* _EXERCISE INSTRUCTIONS_: Leave the images out and write out each entry exactly as shown.

[Stored records]
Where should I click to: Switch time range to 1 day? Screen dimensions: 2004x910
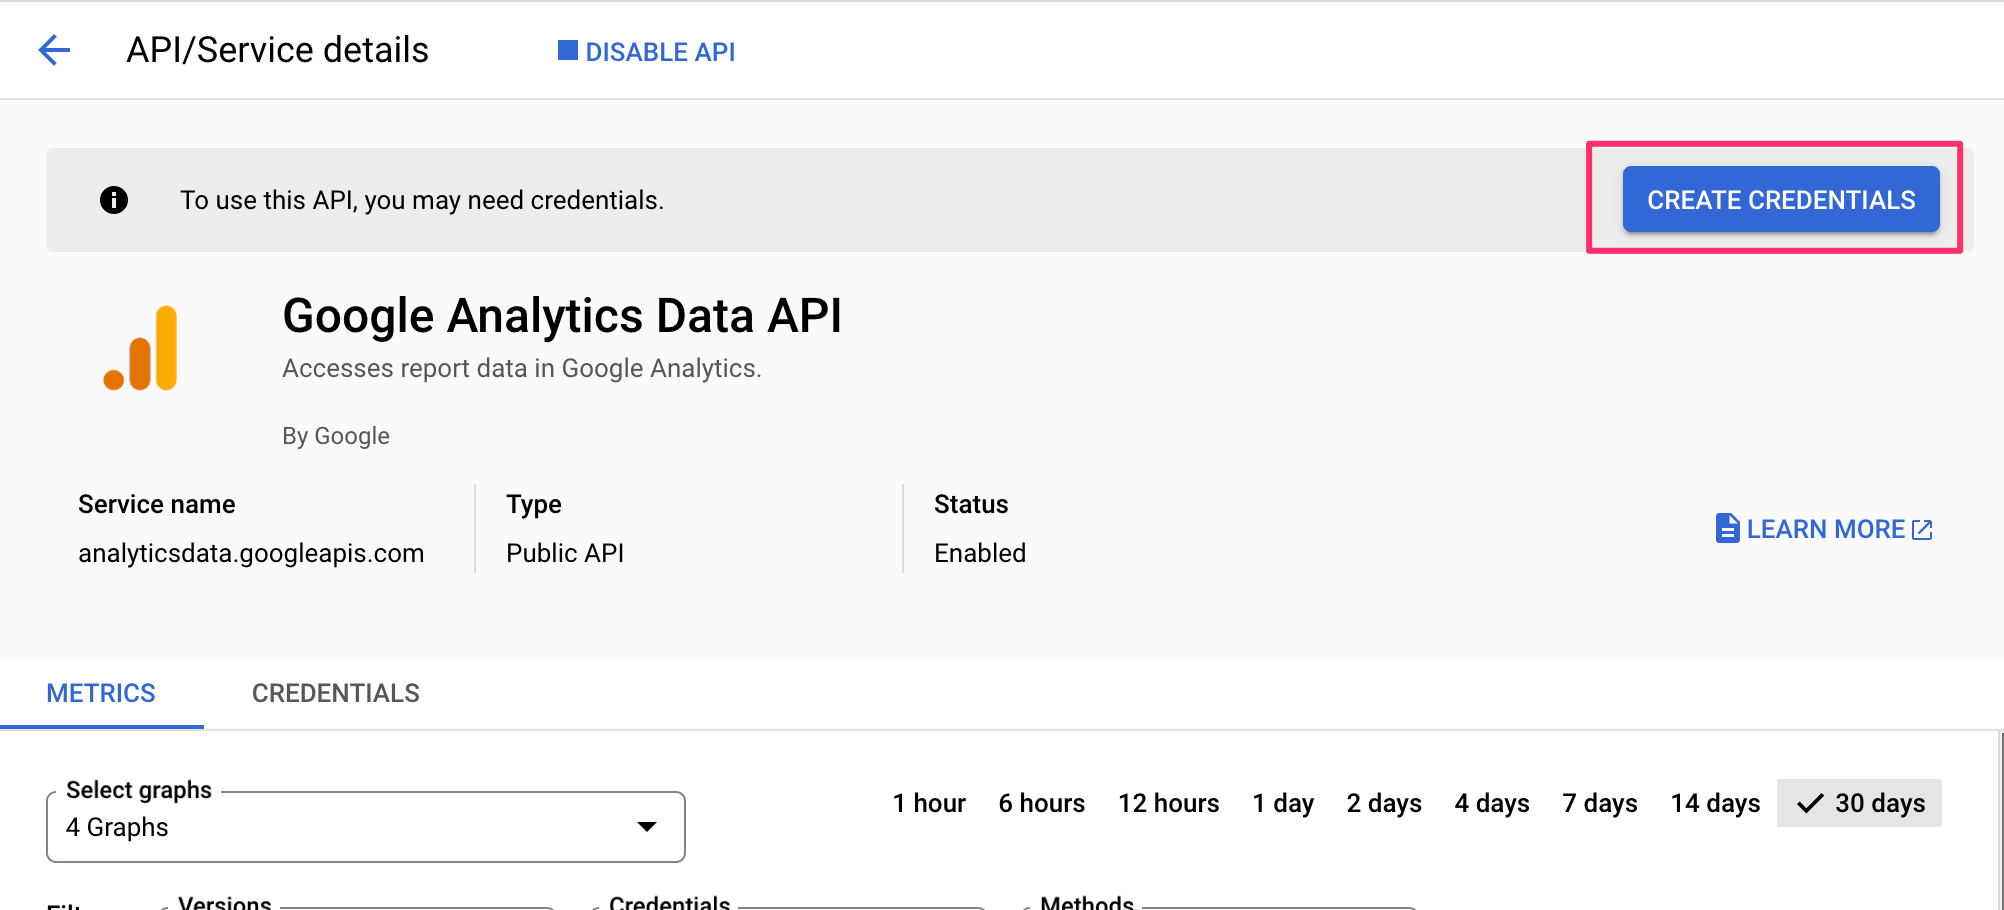click(1283, 803)
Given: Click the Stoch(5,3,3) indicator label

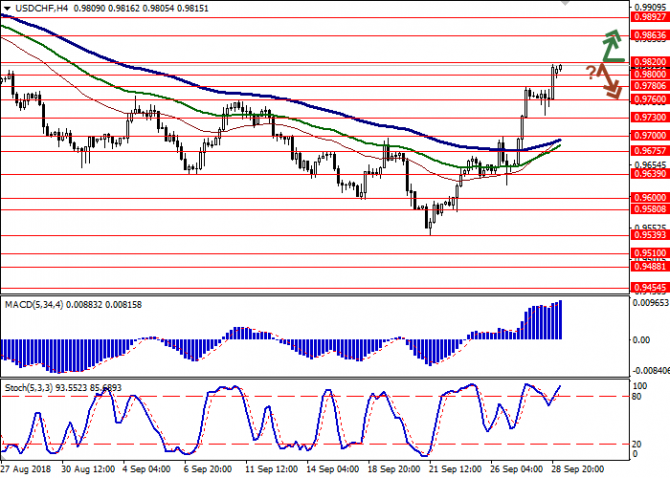Looking at the screenshot, I should click(x=32, y=385).
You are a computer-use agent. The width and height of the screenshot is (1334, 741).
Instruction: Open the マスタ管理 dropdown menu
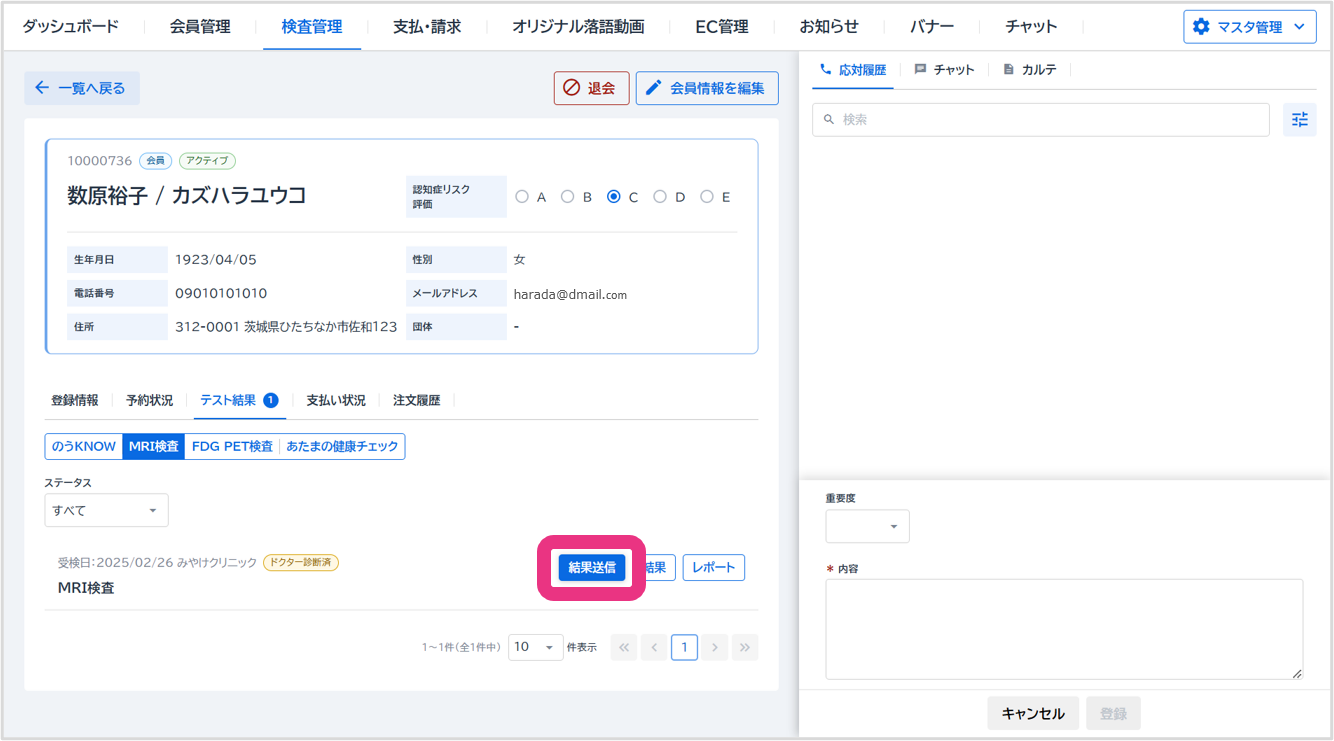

* _RESPONSE TO THIS TASK_:
Where should I click to: Switch time range to 1 day? Screen dimensions: 2004x910
click(1283, 803)
Given: Click the Stoch(5,3,3) indicator label

Looking at the screenshot, I should click(x=32, y=385).
You are a computer-use agent. The width and height of the screenshot is (1334, 741).
Instruction: Open the マスタ管理 dropdown menu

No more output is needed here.